*SOURCE*
I think this has to be one of the top ten questions asked in the homeschooling world. It comes it many forms, from a simple question to an exasperated what am I going to do?! So what do you do? How do you teach your older, school aged children when there are little ones around?
When my oldest son started kindergarten, I also had a 3 yr old and a 1 yr old in the house. That year wasn’t too hard since we are pretty lax when it comes to kindergarten around here. By the time he turned 6, I had 3 little ones and I have had a baby/toddler/preschooler in the house every year since. Even today, as we are about to embark on another school year, this time with 4 school-aged, I still have one little one, who I am sure will make her presence known on most days.
So from some one who has been there, here are my tips on how to keep the school days running smoothly and the little ones happy.

*SUPPLIED DATA*
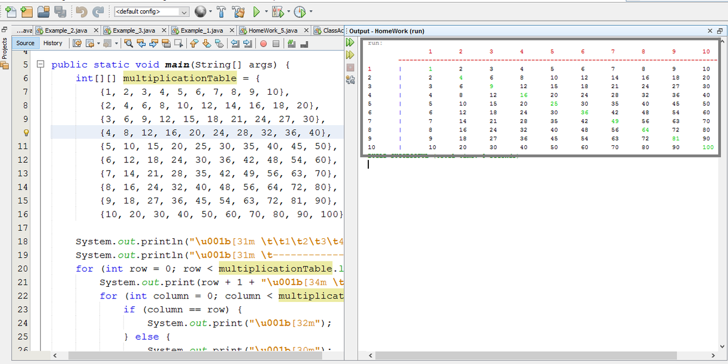The height and width of the screenshot is (364, 728).
Task: Open the Debug project dropdown arrow
Action: point(290,11)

*DIRECTION*
Resume the homeschooling text about teaching school-aged children with little ones in the house, starting right after its final sentence.

*OUTPUT FOR THIS TASK*
How to Homeschool Big Kids with Toddlers Around
Work Toward Independence
This goes for both big guys and little guys. When book work has to be done, you need your older kids to be able to do their work without hand holding. Encourage them to do their best, ask questions if they need help and come look it over with you when they are done. This is an important life skill to learn, so staying focused on the task at hand, even if mom isn’t right there next to you is a goal all families should work toward.
Sometimes you will need to sit and explain a topic or give instructions before they work on their own. This is when it will greatly benefit you to get your young ones working independently as well. They should be able to play quietly in the room without interrupting for 5-10 minutes or longer depending on their age. Even babies should be able to entertain themselves for short periods.
Give them Something Special
It’s hard for kids of any age to feel ignored, so when littles see you spending lots of time teaching their older siblings they feel a little left out.
Take the time to give them their own special work or box of toys that is just for school time. Set up a shelf with some Montessori inspired activities, fill a box with books you know they will love to look at or get the playdough out for them to play with at the table with you. They will feel included and they will be busy. (Here’s my favorite playdough recipe)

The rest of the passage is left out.